Nothing
#' Get predictions
#'
#' @description Make predictions using the best-performing model. For
#' classification models, predicted probabilities are always returned, and you
#' can get either predicted outcome class by specifying \code{outcome_groups}
#' or risk groups by specifying \code{risk_groups}.
#'
#' @param object model_list object, as from `tune_models`
#' @param newdata data on which to make predictions. If missing, out-of-fold
#' predictions from training will be returned If you want new predictions on
#' training data using the final model, pass the training data to this
#' argument, but know that you're getting over-fit predictions that very
#' likely overestimate model performance relative to what will be achieved on
#' new data. Should have the same structure as the input to
#' `prep_data`,`tune_models` or `train_models`. `predict` will try to figure
#' out if the data need to be sent through `prep_data` before making
#' predictions; this can be overridden by setting `prepdata = FALSE`, but this
#' should rarely be needed.
#' @param risk_groups Should predictions be grouped into risk groups and
#' returned in column "predicted_group"? If this is NULL (default), they will
#' not be. If this is a single number, that number of groups will be created
#' with names "risk_group1", "risk_group2", etc. "risk_group1" is always the
#' highest risk (highest predicted probability). The groups will have equal
#' expected sizes, based on the distribution of out-of-fold predictions on the
#' training data. If this is a character vector, its entries will be used as
#' the names of the risk groups, in increasing order of risk, again with equal
#' expected sizes of groups. If you want unequal-size groups, this can be a
#' named numeric vector, where the names will be the names of the risk groups,
#' in increasing order of risk, and the entries will be the relative
#' proportion of observations in the group, again based on the distribution of
#' out-of-fold predictions on the training data. For example,
#' \code{risk_groups = c(low = 2, mid = 1, high = 1)} will put the bottom half
#' of predicted probabilities in the "low" group, the next quarter in the
#' "mid" group, and the highest quarter in the "high" group. You can get the
#' cutoff values used to separate groups by passing the output of
#' \code{predict} to \code{\link{get_cutoffs}}. Note that only one of
#' \code{risk_groups} and \code{outcome_groups} can be specified.

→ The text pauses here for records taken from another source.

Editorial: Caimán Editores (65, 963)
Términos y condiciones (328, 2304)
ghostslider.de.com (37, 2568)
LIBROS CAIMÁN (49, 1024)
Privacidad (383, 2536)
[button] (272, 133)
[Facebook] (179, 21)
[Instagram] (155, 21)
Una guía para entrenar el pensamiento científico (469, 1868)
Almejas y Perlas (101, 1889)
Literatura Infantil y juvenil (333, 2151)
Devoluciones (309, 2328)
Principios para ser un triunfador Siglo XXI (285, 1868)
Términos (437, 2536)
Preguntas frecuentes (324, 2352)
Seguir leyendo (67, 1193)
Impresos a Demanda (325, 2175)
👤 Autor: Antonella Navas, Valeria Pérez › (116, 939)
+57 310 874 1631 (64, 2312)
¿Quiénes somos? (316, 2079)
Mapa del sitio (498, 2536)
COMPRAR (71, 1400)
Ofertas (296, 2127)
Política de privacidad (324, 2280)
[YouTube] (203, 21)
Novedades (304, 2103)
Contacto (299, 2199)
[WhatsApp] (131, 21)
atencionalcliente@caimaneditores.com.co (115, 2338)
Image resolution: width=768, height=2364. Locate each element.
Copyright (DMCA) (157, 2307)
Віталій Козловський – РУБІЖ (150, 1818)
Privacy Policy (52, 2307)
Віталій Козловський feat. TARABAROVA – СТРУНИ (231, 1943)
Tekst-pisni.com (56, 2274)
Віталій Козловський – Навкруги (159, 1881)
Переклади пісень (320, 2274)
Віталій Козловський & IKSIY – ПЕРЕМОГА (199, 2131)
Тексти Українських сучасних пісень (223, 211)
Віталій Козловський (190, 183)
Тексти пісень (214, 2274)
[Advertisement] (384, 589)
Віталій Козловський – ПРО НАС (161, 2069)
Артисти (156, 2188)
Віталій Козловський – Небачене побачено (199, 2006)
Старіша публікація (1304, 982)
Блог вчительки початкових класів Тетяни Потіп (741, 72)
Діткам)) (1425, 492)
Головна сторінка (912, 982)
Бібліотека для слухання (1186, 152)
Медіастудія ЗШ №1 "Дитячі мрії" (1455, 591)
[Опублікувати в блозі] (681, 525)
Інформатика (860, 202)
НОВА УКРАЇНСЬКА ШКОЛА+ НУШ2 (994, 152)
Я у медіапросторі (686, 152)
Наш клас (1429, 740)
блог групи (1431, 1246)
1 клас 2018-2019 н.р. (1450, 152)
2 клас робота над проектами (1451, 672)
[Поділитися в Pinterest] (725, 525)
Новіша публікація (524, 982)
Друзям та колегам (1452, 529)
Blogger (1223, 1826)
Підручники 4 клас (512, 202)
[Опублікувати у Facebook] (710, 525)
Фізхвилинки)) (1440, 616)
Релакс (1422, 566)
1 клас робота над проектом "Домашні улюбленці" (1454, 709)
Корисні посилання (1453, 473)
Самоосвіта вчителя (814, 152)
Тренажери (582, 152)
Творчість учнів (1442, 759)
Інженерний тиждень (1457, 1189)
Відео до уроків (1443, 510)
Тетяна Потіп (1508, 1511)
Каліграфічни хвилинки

#' @param outcome_groups Should predictions be grouped into outcome classes and
#' returned in column "predicted_group"? If this is NULL (default), they will
#' not be. The threshold for splitting outcome classes is determined on the
#' training data via \code{\link{get_thresholds}}. If this is TRUE, the
#' threshold is chosen to maximize accuracy, i.e. false positives and false
#' negatives are equally weighted. If this is a number it is the ratio of cost
#' (badnesss) of false negatives (missed detections) to false positives (false
#' alarms). For example, \code{outcome_groups = 5} indicates a preferred ratio
#' of five false alarms to every missed detection, and \code{outcome_groups =
#' .5} indicates that two missed detections is as bad as one false alarm. This
#' value is passed to the \code{cost_fn} argument of
#' \code{\link{get_thresholds}}. You can get the cutoff values used to
#' separate groups by passing the output of \code{predict} to
#' \code{\link{get_cutoffs}}. Note that only one of \code{risk_groups} and
#' \code{outcome_groups} can be specified.
#' @param prepdata Defunct. Data are always prepped in prediction.
#' @param write_log Write prediction metadata to a file? Default is FALSE. If
#' TRUE, will create or append a file called "prediction_log.txt" in the
#' current directory with metadata about predictions. If a character, is the
#' name of a file to create or append with prediction metadata. If you want a
#' unique log file each time predictions are made, use something like
#' \code{write_log = paste0(Sys.time(), " predictions.txt")}. This param
#' modifies error behavior and is best used in production. See details.
#' @param log_location File path to write the logs to. If blank, they go to the
#' working directory.
#' @param ... Unused.
#'
#' @return A tibble data frame: newdata with an additional column for the
#' predictions in "predicted_TARGET" where TARGET is the name of the variable
#' being predicted. If classification, the new column will contain predicted
#' probabilities. The tibble will have child class "predicted_df" and
#' attribute "model_info" that contains information about the model used to
#' make predictions. You can call \code{plot} or \code{evaluate} on a
#' predicted_df. If \code{write_log} is TRUE and this function errors, a
#' zero-row dataframe will be returned.
#'
#' Returned data will contain an attribute, "prediction_log" that contains a
#' tibble of logging info for writing to database. If \code{write_log} is
#' TRUE and predict errors, an empty dataframe with the "prediction_log"
#' attribute will still be returned. Extract this attribute using
#' \code{attr(pred, "prediction_log")}.
#'
#' Data will also contain a "failed" attribute to easily filter for errors
#' after prediction. Extract using \code{attr(pred, "failed")}.
#' @export
#' @importFrom caret predict.train
#' @seealso \code{\link{plot.predicted_df}},
#' \code{\link{evaluate.predicted_df}}, \code{\link{get_thresholds}},
#' \code{\link{get_cutoffs}}
#'
#' @details The model and hyperparameter values with the best out-of-fold
#' performance in model training according to the selected metric is used to
#' make predictions. Prepping data inside `predict` has the advantage of
#' returning your predictions with the newdata in its original format.
#'
#' If \code{write_log} is TRUE and an error is encountered, \code{predict}
#' will not stop. It will return the error message as: - A warning in the
#' console - A field in the log file - A column in the "prediction_log"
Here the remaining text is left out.